Advisory issued on the safe use of fentanyl

FDA officials have also warned that the fentanyl patch may trigger a drug overdose, following reports of 120 fatalities that may be associated with the patch. Deaths and overdoses have occurred in both the generic and the brand name (Duragesic) patch.

The fentanyl patch is designed for patients who are able to tolerate narcotics analgesics and are in need of round-the-clock pain management that cannot be provided by other drugs. In a written statement, FDA officials emphasized that there was no conclusive link between the deaths and overdoses and the patch. The fentanyl patch has been on the market for 15 years.

Physicians must be committed to proper monitoring of their patients

"Some of the issues about inappropriate use of opioids are real, and we shouldn't hide our heads in the sand," Dr. Argoff says. "Clearly, physicians who prescribe opioids on a long-term or chronic basis need to really be committed to proper follow-up, monitoring, and screening of patients to make sure [the drugs] are not being misused.

"One of the beautiful things about being in pain management is that it emphasizes the need for good old-fashioned medicine," he says, meaning, "we must take a history, perform a physical exam, assess the etiology of the problem, do appropriate diagnostic studies, treat patients based on information available at the time, and follow up and re-assess."

According to Dr. Argoff, the recent government actions against physicians for prescribing opiates-even those who kept meticulous records and signed patient-treatment agreements/opiate contracts-will likely deter many others from prescribing these agents in the future. "Many increasingly see that there seems to be too much risk in prescribing opiates, and no protection at all from the [Drug Enforcement Administration]," he says.
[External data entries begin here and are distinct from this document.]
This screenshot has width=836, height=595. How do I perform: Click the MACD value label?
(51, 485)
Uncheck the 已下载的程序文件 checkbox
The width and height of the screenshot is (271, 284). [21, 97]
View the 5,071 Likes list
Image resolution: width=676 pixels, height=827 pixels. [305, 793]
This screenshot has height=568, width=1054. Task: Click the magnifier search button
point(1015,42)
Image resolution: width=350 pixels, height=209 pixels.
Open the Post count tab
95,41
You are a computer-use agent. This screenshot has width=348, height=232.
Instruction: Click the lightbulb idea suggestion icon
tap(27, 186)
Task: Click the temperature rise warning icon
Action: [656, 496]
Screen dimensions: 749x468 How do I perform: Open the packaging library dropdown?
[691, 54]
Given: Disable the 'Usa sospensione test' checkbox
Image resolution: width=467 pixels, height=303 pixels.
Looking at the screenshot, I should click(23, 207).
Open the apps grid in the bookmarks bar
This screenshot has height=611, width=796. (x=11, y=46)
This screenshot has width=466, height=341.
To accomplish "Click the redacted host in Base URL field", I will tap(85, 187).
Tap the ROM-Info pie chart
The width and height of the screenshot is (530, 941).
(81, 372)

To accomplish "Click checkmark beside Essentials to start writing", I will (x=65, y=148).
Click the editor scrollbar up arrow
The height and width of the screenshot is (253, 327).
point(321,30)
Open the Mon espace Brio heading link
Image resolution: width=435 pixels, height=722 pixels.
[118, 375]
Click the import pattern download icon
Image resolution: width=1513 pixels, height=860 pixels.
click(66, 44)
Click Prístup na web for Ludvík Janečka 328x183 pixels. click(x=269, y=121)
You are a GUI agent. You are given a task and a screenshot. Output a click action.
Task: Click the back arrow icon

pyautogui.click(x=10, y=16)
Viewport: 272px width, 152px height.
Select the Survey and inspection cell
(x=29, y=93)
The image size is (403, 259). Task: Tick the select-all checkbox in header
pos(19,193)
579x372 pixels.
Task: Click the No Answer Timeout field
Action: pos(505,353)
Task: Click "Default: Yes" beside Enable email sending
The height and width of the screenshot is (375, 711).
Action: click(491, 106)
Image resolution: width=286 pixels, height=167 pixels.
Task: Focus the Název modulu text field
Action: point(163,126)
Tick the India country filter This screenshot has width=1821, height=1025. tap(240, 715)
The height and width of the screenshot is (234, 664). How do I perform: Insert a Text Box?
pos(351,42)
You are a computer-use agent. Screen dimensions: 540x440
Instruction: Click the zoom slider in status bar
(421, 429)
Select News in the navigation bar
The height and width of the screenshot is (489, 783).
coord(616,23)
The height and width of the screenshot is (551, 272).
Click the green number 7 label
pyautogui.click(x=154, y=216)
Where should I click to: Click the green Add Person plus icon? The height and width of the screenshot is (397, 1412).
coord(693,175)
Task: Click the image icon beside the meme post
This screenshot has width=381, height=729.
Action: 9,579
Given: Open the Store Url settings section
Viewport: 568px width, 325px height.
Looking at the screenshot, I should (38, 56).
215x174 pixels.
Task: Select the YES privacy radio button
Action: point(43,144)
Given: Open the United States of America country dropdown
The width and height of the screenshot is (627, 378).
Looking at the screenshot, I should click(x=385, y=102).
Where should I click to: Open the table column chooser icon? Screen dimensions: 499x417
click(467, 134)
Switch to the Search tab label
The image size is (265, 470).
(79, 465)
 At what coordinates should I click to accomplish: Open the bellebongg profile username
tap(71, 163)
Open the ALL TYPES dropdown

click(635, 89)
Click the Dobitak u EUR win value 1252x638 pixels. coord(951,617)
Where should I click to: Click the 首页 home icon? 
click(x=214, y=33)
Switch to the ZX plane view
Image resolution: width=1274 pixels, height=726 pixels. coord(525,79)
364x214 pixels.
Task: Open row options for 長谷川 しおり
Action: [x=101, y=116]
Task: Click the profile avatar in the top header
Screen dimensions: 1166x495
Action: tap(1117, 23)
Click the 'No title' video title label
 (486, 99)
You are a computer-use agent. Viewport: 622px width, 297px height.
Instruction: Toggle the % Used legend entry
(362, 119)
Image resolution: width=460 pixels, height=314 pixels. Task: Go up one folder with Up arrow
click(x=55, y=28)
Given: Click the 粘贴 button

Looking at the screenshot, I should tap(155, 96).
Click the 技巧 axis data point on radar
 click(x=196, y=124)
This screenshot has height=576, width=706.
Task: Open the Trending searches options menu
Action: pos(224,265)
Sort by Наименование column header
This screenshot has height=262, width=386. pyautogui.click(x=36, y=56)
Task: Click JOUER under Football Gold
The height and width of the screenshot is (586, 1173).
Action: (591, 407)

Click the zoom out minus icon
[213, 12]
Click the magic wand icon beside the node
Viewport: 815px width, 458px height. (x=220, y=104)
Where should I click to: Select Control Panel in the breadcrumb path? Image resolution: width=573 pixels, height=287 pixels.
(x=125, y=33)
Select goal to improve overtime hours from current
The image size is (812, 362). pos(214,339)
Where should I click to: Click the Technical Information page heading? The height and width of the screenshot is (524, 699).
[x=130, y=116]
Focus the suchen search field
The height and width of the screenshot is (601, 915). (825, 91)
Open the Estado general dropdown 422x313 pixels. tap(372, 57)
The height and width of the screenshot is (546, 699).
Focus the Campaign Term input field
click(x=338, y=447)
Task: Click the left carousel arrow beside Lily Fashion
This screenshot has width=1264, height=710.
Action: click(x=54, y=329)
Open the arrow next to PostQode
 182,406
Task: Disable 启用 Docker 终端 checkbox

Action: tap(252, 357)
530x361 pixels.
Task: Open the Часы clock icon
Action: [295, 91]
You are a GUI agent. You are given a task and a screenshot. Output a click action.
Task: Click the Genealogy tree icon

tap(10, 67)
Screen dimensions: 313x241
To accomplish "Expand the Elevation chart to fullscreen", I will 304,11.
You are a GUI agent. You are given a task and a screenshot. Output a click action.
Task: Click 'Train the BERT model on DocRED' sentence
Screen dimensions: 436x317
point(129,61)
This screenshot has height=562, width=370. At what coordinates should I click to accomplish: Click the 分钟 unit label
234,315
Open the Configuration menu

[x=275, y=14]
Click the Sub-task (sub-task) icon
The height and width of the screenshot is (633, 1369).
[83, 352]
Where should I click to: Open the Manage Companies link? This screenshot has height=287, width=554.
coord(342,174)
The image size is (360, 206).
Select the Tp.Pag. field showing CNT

"Unfortunately for all of us who can be patients, this will fuel the fear, but at the same time, things have a way of [balancing out]," Dr. Argoff observes. "The time is now to better educate physicians and patients about the treatments that are available to them. To be most effective, such education needs to start in medical school."

References:

  1. FDA asks Purdue Pharma to withdraw Palladone for safety reasons [press release]. Bethesda, Md: Food and Drug Administration; July 13, 2005.
  2. FDA issues public health advisory on the fentanyl patch [press release]. Bethesda, Md: Food and Drug Administration; July 15, 2005.